__WHAT TO DO__
Please give the records below back in full, exactly as shown.

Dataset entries
_ _ _ _ _ _ _

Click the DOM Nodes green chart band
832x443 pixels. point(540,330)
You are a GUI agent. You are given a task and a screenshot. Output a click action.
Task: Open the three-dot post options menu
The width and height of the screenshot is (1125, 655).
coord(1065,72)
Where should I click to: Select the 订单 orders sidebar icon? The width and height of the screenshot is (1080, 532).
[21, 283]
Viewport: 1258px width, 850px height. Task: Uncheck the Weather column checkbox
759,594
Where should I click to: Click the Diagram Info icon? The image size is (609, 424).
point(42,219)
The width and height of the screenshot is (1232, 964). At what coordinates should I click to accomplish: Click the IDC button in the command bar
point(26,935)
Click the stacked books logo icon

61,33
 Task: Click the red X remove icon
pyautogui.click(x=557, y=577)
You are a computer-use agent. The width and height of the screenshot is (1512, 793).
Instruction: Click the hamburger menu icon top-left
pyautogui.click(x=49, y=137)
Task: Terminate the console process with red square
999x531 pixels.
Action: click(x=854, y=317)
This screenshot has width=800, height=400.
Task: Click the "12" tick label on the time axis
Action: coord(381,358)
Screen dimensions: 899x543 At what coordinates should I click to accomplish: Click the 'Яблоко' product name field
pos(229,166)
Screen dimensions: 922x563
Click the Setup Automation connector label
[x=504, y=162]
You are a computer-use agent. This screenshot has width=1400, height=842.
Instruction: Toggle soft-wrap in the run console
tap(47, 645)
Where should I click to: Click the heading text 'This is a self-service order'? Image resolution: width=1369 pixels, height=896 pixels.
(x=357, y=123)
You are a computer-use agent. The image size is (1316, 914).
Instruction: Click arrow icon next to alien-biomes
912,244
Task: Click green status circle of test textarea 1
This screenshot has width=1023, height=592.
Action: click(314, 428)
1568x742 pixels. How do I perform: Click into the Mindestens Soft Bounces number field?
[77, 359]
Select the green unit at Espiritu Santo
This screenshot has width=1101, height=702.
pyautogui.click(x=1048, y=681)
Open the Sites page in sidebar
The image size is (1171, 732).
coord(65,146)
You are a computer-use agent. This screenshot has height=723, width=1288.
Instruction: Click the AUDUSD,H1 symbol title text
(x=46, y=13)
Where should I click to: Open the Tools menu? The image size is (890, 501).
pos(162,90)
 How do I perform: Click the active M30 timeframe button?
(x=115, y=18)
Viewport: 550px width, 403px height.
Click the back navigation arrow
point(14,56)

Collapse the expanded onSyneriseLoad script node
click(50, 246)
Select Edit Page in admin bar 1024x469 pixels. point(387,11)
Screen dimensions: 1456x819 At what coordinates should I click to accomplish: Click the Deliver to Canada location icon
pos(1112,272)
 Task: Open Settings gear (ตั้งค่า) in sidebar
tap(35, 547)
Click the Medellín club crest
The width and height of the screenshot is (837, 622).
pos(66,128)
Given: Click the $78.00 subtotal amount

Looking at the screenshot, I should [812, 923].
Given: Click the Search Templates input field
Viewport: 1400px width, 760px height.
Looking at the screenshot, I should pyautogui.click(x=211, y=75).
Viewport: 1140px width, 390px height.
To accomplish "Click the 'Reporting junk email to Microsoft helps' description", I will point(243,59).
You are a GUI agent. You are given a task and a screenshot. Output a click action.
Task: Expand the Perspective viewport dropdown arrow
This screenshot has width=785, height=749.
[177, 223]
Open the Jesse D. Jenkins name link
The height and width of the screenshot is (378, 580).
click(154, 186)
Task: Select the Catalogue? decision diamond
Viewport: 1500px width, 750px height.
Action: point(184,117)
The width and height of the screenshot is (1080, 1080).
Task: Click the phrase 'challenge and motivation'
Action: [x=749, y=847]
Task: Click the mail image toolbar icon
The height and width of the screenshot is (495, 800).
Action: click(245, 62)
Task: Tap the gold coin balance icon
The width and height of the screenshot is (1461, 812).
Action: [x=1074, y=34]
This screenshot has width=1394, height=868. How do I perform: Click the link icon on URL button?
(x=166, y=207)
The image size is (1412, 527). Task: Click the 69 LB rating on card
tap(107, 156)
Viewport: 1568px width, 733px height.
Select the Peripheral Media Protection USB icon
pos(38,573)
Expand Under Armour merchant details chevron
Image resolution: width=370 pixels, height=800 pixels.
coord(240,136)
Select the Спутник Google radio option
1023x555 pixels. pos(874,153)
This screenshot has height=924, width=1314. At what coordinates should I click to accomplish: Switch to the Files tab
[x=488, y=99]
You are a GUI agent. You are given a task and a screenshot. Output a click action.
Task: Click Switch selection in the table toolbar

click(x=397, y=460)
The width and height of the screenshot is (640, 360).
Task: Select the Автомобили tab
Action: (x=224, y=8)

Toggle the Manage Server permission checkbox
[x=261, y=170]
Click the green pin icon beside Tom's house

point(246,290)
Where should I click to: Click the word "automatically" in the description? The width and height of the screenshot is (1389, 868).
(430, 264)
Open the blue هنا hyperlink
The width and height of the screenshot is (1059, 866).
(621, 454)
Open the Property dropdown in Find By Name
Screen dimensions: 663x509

_ _ _ _ _ _ _

__RESULT FOR THIS TASK__
Click the DOM Nodes green chart band
832x443 pixels. point(540,330)
You are a GUI agent. You are given a task and a screenshot. Output a click action.
Task: Open the three-dot post options menu
The width and height of the screenshot is (1125, 655).
coord(1065,72)
Where should I click to: Select the 订单 orders sidebar icon? The width and height of the screenshot is (1080, 532).
[21, 283]
Viewport: 1258px width, 850px height. Task: Uncheck the Weather column checkbox
759,594
Where should I click to: Click the Diagram Info icon? The image size is (609, 424).
point(42,219)
The width and height of the screenshot is (1232, 964). At what coordinates should I click to accomplish: Click the IDC button in the command bar
point(26,935)
Click the stacked books logo icon

61,33
 Task: Click the red X remove icon
pyautogui.click(x=557, y=577)
You are a computer-use agent. The width and height of the screenshot is (1512, 793).
Instruction: Click the hamburger menu icon top-left
pyautogui.click(x=49, y=137)
Task: Terminate the console process with red square
999x531 pixels.
Action: click(x=854, y=317)
This screenshot has width=800, height=400.
Task: Click the "12" tick label on the time axis
Action: coord(381,358)
Screen dimensions: 899x543 At what coordinates should I click to accomplish: Click the 'Яблоко' product name field
pos(229,166)
Screen dimensions: 922x563
Click the Setup Automation connector label
[x=504, y=162]
You are a computer-use agent. This screenshot has width=1400, height=842.
Instruction: Toggle soft-wrap in the run console
tap(47, 645)
Where should I click to: Click the heading text 'This is a self-service order'? Image resolution: width=1369 pixels, height=896 pixels.
(x=357, y=123)
You are a computer-use agent. The image size is (1316, 914).
Instruction: Click arrow icon next to alien-biomes
912,244
Task: Click green status circle of test textarea 1
This screenshot has width=1023, height=592.
Action: click(314, 428)
1568x742 pixels. How do I perform: Click into the Mindestens Soft Bounces number field?
[77, 359]
Select the green unit at Espiritu Santo
This screenshot has width=1101, height=702.
pyautogui.click(x=1048, y=681)
Open the Sites page in sidebar
The image size is (1171, 732).
coord(65,146)
You are a computer-use agent. This screenshot has height=723, width=1288.
Instruction: Click the AUDUSD,H1 symbol title text
(x=46, y=13)
Where should I click to: Open the Tools menu? The image size is (890, 501).
pos(162,90)
 How do I perform: Click the active M30 timeframe button?
(x=115, y=18)
Viewport: 550px width, 403px height.
Click the back navigation arrow
point(14,56)

Collapse the expanded onSyneriseLoad script node
click(50, 246)
Select Edit Page in admin bar 1024x469 pixels. point(387,11)
Screen dimensions: 1456x819 At what coordinates should I click to accomplish: Click the Deliver to Canada location icon
pos(1112,272)
 Task: Open Settings gear (ตั้งค่า) in sidebar
tap(35, 547)
Click the Medellín club crest
The width and height of the screenshot is (837, 622).
pos(66,128)
Given: Click the $78.00 subtotal amount

Looking at the screenshot, I should [812, 923].
Given: Click the Search Templates input field
Viewport: 1400px width, 760px height.
Looking at the screenshot, I should pyautogui.click(x=211, y=75).
Viewport: 1140px width, 390px height.
To accomplish "Click the 'Reporting junk email to Microsoft helps' description", I will point(243,59).
You are a GUI agent. You are given a task and a screenshot. Output a click action.
Task: Expand the Perspective viewport dropdown arrow
This screenshot has width=785, height=749.
[177, 223]
Open the Jesse D. Jenkins name link
The height and width of the screenshot is (378, 580).
click(154, 186)
Task: Select the Catalogue? decision diamond
Viewport: 1500px width, 750px height.
Action: point(184,117)
The width and height of the screenshot is (1080, 1080).
Task: Click the phrase 'challenge and motivation'
Action: [x=749, y=847]
Task: Click the mail image toolbar icon
The height and width of the screenshot is (495, 800).
Action: click(245, 62)
Task: Tap the gold coin balance icon
The width and height of the screenshot is (1461, 812).
Action: [x=1074, y=34]
This screenshot has width=1394, height=868. How do I perform: Click the link icon on URL button?
(x=166, y=207)
The image size is (1412, 527). Task: Click the 69 LB rating on card
tap(107, 156)
Viewport: 1568px width, 733px height.
Select the Peripheral Media Protection USB icon
pos(38,573)
Expand Under Armour merchant details chevron
Image resolution: width=370 pixels, height=800 pixels.
coord(240,136)
Select the Спутник Google radio option
1023x555 pixels. pos(874,153)
This screenshot has height=924, width=1314. At what coordinates should I click to accomplish: Switch to the Files tab
[x=488, y=99]
You are a GUI agent. You are given a task and a screenshot. Output a click action.
Task: Click Switch selection in the table toolbar

click(x=397, y=460)
The width and height of the screenshot is (640, 360).
Task: Select the Автомобили tab
Action: (x=224, y=8)

Toggle the Manage Server permission checkbox
[x=261, y=170]
Click the green pin icon beside Tom's house

point(246,290)
Where should I click to: Click the word "automatically" in the description? The width and height of the screenshot is (1389, 868).
(430, 264)
Open the blue هنا hyperlink
The width and height of the screenshot is (1059, 866).
(621, 454)
Open the Property dropdown in Find By Name
Screen dimensions: 663x509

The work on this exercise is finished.